Hierarchical Multi-Persona Induction from User Behavioral Logs: Learning Evidence-Grounded and Truthful Personas
A hierarchical system learns multiple evidence-grounded personas from noisy user data...
A team of researchers led by Nayoung Choi from Emory University has introduced a novel hierarchical framework for inducing multiple, evidence-grounded personas from user behavioral logs. The method, detailed in a paper submitted to arXiv, tackles the challenge of noisy and interleaved user data by first aggregating actions into intent memories, then clustering and labeling these memories to generate interpretable natural-language personas. This approach moves beyond traditional methods that focus solely on downstream utility, instead directly optimizing for persona quality.

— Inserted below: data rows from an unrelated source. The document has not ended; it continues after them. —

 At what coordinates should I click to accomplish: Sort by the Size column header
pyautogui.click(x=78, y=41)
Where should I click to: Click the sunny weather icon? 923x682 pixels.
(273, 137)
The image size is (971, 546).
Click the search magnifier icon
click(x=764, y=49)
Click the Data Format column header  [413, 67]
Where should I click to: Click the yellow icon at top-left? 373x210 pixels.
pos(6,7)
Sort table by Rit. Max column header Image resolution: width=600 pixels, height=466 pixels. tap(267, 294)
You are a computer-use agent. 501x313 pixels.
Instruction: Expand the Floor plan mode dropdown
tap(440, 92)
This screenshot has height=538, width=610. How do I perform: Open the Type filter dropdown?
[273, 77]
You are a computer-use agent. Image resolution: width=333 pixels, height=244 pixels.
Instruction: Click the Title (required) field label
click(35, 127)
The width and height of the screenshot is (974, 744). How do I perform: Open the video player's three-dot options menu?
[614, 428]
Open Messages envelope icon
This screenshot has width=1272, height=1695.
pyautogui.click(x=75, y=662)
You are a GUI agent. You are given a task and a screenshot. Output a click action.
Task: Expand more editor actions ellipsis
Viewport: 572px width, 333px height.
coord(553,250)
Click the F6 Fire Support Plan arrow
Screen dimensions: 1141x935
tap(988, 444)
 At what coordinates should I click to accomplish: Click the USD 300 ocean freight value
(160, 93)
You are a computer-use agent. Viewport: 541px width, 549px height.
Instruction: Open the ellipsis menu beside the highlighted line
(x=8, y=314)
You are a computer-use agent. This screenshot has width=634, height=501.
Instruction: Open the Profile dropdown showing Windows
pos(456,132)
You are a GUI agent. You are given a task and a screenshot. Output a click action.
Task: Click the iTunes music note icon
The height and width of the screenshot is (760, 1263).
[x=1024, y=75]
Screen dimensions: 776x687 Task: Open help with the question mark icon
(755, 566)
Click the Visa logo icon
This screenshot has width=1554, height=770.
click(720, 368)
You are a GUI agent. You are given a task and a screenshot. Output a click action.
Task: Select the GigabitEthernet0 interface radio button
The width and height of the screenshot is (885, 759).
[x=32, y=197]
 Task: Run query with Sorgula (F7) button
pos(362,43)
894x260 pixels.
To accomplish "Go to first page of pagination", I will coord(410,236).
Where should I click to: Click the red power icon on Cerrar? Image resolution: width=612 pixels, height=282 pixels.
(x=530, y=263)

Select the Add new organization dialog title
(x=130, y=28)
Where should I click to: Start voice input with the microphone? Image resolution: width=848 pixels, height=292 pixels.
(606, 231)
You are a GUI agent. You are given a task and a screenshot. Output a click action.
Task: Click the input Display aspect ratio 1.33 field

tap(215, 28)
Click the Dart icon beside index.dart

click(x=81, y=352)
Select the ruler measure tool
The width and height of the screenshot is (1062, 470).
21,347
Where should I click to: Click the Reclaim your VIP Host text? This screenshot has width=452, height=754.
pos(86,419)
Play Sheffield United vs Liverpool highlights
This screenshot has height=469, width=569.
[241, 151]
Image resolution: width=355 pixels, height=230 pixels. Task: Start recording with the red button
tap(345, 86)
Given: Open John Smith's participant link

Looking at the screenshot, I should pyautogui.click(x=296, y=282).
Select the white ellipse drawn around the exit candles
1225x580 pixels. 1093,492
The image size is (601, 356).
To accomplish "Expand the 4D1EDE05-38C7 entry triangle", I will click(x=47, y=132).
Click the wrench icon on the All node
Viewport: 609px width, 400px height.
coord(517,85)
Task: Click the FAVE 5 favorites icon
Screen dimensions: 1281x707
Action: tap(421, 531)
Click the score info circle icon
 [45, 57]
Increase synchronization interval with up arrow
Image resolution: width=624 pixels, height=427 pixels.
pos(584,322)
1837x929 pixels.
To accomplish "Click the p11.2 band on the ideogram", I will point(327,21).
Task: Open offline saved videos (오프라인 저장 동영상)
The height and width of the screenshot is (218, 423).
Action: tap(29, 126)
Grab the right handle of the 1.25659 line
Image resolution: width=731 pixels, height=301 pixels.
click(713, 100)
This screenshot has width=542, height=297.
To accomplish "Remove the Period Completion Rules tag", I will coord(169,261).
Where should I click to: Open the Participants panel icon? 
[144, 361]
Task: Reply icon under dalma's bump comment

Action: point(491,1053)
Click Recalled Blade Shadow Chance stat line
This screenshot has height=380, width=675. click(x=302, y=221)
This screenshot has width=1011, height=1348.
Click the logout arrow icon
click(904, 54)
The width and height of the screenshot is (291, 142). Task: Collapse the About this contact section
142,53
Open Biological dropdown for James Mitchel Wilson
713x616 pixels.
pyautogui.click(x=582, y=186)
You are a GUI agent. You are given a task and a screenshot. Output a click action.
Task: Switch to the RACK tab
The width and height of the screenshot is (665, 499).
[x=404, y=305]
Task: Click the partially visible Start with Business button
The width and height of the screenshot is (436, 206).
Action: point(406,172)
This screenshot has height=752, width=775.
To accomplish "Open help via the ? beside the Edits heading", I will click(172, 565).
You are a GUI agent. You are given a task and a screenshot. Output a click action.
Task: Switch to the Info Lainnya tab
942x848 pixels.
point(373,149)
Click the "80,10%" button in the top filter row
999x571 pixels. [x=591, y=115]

The framework formulates persona induction as an optimization problem over three key metrics: cluster cohesion, persona-evidence alignment, and persona truthfulness. To train the model, the team uses a groupwise extension of Direct Preference Optimization (DPO). Experiments on a large-scale service log and two public datasets demonstrate that the induced personas are more coherent, evidence-grounded, and trustworthy compared to baselines, while also improving the accuracy of future interaction predictions. This work represents a significant step toward building AI systems that can understand and model user behavior more accurately and transparently.
- Hierarchical framework aggregates user actions into intent memories, then clusters and labels them for multi-persona induction
- Optimizes persona quality via three metrics: cluster cohesion, persona-evidence alignment, and truthfulness
- Uses groupwise Direct Preference Optimization (DPO) for training; outperforms baselines on large-scale logs and public datasets
Why It Matters
Enables AI to build accurate, transparent user profiles from noisy data, improving personalization and trust.